→ **READING TEXT**

The Beveridge curve is a tool used by economists to chart the health of the labor market. It compares the job vacancy rate with the unemployment rate.
Typically, the line slopes downwards from left to right. The high end of the curve on the left indicates the combination of a low unemployment rate and a relatively high job vacancy rate. The low end of the curve on the right indicates a high unemployment rate and relatively low job vacancy rate.
Read on to learn whether the Beveridge Curve can warn of a coming surge in unemployment.
Key Takeaways
- The Beveridge curve charts the relationship between the job vacancy rate and the unemployment rate in a labor market.
- Typically, movement along the curve represents phases of the economy: from recession to expansion. A shift in the entire curve represents massive changes in the efficiency of labor markets, or the ability to match unemployed people to available jobs.
- Many fear that with a rising unemployment rate and rising job vacancy rate, the Beveridge curve is shifting outwards again in the United States, much like it did during the pandemic; this could signal higher unemployment down the line.
How the Beveridge Curve Works
On a stationary Beveridge curve, you can chart a labor market as it cycles through expansion (lower unemployment with a higher number of vacancies) to recession (higher unemployment with a lower number of vacancies). However, when the entire curve shifts, it represents a change in the efficiency of the job-matching process.
Say, for example, the whole curve shifts to the right. This indicates a higher unemployment rate and a static job vacancy rate. That means there is a macroeconomic phenomenon that keeps employers from filling jobs. Some recent examples of such phenomena include the COVID-19 pandemic and the Great Resignation.

→ **RAW DATA**
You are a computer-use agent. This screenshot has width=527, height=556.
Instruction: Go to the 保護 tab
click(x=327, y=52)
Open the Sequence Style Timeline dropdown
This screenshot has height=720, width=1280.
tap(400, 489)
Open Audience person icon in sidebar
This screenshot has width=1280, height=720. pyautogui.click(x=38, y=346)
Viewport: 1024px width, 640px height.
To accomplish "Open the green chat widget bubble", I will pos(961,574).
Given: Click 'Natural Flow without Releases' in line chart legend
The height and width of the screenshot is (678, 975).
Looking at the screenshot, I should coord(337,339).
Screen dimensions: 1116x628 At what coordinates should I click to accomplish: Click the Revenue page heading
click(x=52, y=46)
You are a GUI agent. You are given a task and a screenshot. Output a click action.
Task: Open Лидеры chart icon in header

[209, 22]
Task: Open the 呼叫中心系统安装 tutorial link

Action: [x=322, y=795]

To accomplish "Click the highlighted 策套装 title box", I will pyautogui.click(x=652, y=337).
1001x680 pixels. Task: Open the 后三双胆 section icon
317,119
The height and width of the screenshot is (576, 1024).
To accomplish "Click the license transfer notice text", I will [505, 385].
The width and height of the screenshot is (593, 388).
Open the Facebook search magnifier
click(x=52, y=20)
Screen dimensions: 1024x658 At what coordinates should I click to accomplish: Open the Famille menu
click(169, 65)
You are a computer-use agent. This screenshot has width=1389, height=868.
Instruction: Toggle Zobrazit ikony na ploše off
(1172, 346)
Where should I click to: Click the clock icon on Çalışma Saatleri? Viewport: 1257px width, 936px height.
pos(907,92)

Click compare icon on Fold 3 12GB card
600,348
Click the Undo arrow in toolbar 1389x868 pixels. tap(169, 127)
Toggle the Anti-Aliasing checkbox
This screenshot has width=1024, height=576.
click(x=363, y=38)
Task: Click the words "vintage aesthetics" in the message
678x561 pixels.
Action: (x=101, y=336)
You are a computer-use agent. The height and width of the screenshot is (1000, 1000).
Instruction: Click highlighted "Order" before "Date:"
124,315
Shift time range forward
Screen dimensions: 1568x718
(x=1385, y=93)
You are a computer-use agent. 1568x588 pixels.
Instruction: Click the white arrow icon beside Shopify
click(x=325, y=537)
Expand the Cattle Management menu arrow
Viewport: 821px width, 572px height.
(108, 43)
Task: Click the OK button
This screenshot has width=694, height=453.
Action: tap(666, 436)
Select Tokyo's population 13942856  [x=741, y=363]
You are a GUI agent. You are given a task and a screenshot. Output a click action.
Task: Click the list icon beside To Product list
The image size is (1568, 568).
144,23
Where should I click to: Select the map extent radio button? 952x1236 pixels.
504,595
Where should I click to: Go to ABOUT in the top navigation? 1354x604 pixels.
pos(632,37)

→ **PARTS OF THE EXERCISE**
A. According to the Beveridge curve text, what does a shift of the whole curve to the right indicate, and what does that mean for employers? Answer in one to three sentences.
B. Substitute "job market" for "labor market" and give the Beveridge curve text again from "Read on to learn" to "a labor market.".
C. Proceed with the Beveridge curve text, picking up after its last sentence.
The listing is separate material from the Beveridge curve text.

→ **TASK-BY-TASK ANSWERS**
A. A shift of the whole curve to the right indicates a higher unemployment rate with a static job vacancy rate. That means a macroeconomic phenomenon is keeping employers from filling jobs.

B.
Read on to learn whether the Beveridge Curve can warn of a coming surge in unemployment.
Key Takeaways
- The Beveridge curve charts the relationship between the job vacancy rate and the unemployment rate in a job market.

C.
If the entire curve shifts to the left, the job vacancy rate is dropping while unemployment remains relatively steady. In this case, the labor market is operating in a more efficient manner. It’s better able to match job seekers with job offerings.
In addition to right and left shifts, the Beveridge curve can shift in other ways. For instance, it can shift outward, which would indicate movements to higher levels of both unemployment and vacancies.
Shifts on the Horizon?
Some economy watchers have noticed that while unemployment rates are rising, so too are job opening rates. This signals a shift outward of the Beveridge curve, much like what was seen during the pandemic, as noted above.
“When the curve shifts outward, it’s a red flag,” explains Louis Carter, CEO and founder of the organizational theory think tank, the Best Practice Institute.
“That usually means something deeper is wrong, like people don’t have the right skills, or the jobs are in places they can’t get to if it is not a fully remote position. Economists pay close attention to these shifts because they often point to bigger trouble ahead. It’s not just a slowdown—it’s the labor market starting to erode.”
If the curve really is shifting outwards, this could foreshadow a spike in unemployment in the near future, given that there has been a decrease in the ability of the labor market to match eligible workers with job listings.
A 2025 Reddit conversation about the Beveridge curve aligns with this worry of an impending increase in unemployment.
The New Labor Economy
Not all labor market shifts are created equal, though. For example, some believe that the perceived shift outward in the Beveridge curve is due to the rise in ghost jobs, or companies posting positions that don’t actually exist—something that 40% of companies admit to doing.
Others believe it could be an issue with the post-COVID-19 workforce adjusting back to pre-COVID-19 standards. Some people have moved away from major urban areas and are mainly looking for remote work, while companies increasingly want people back in the office.
“It’s reasonable that this would have a massive labor market impact,” explains Mike Konczal, the senior director of policy and research at the Economic Security Project.
He notes that, according to the 2025 Economic Report of the President, 20% of the American workforce working partially or fully remotely is approximately twice the number of workers who are unionized.
However, more serious labor market frictions, such as the rise of artificial intelligence, could pose a larger risk for a sustained spike in unemployment.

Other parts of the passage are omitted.